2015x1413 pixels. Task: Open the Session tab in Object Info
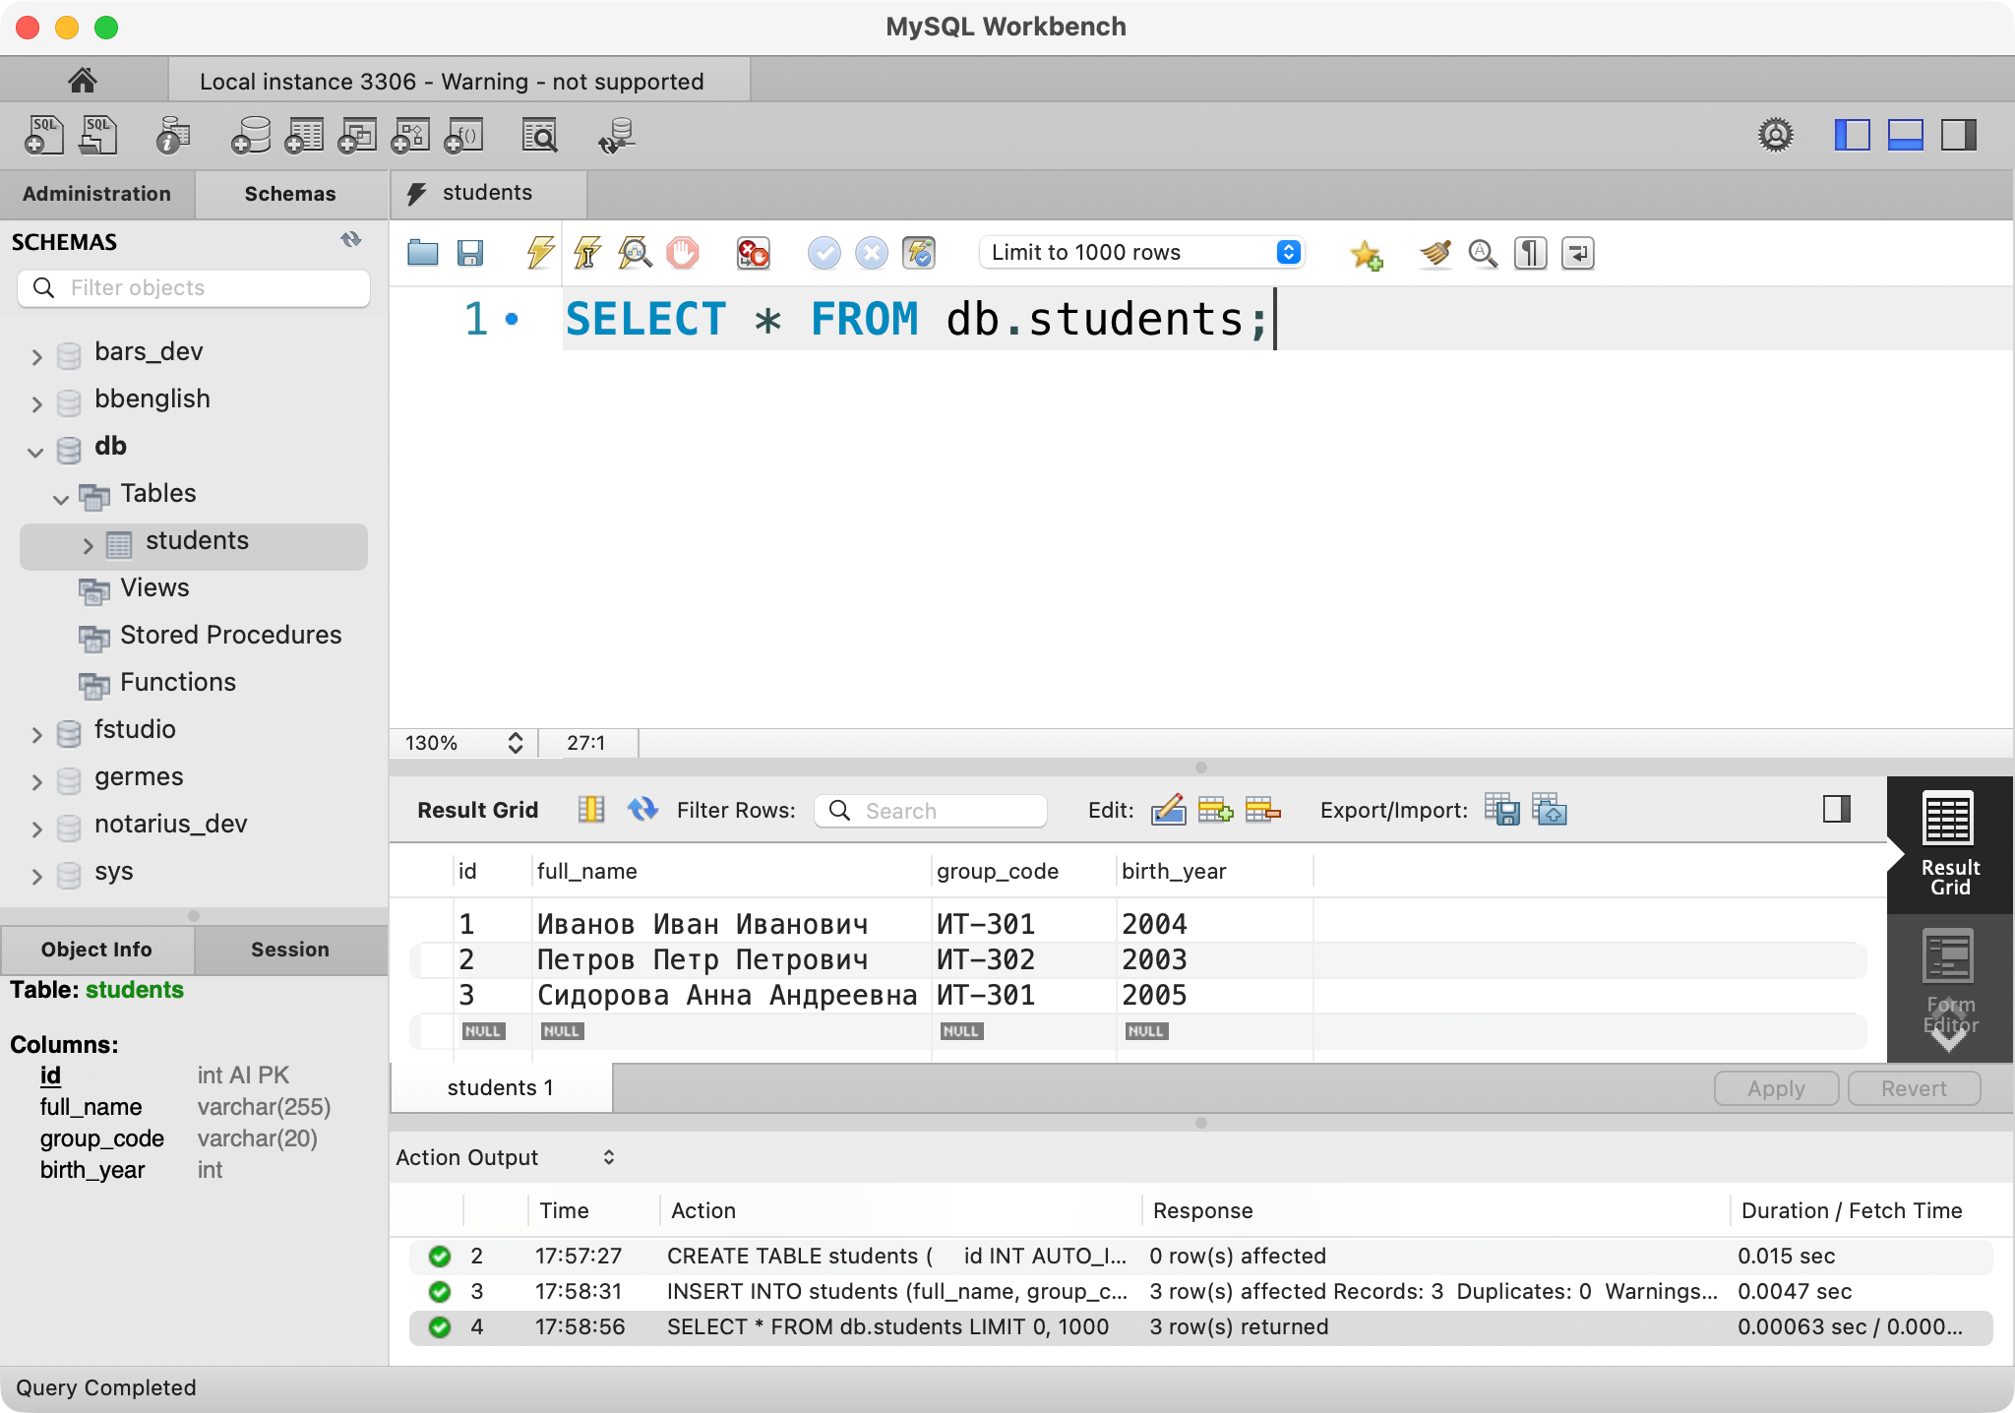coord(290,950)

---

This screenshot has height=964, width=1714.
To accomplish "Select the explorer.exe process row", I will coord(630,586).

==

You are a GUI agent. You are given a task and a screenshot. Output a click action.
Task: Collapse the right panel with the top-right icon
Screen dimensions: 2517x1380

Work to complete: Using the records above, restate word for word the lines from the one with "You are a GUI" through the one with "Screen dimensions: 2517x1380", both included.

Response for this exercise:
You are a GUI agent. You are given a task and a screenshot. Output a click action.
Task: Collapse the right panel with the top-right icon
Screen dimensions: 2517x1380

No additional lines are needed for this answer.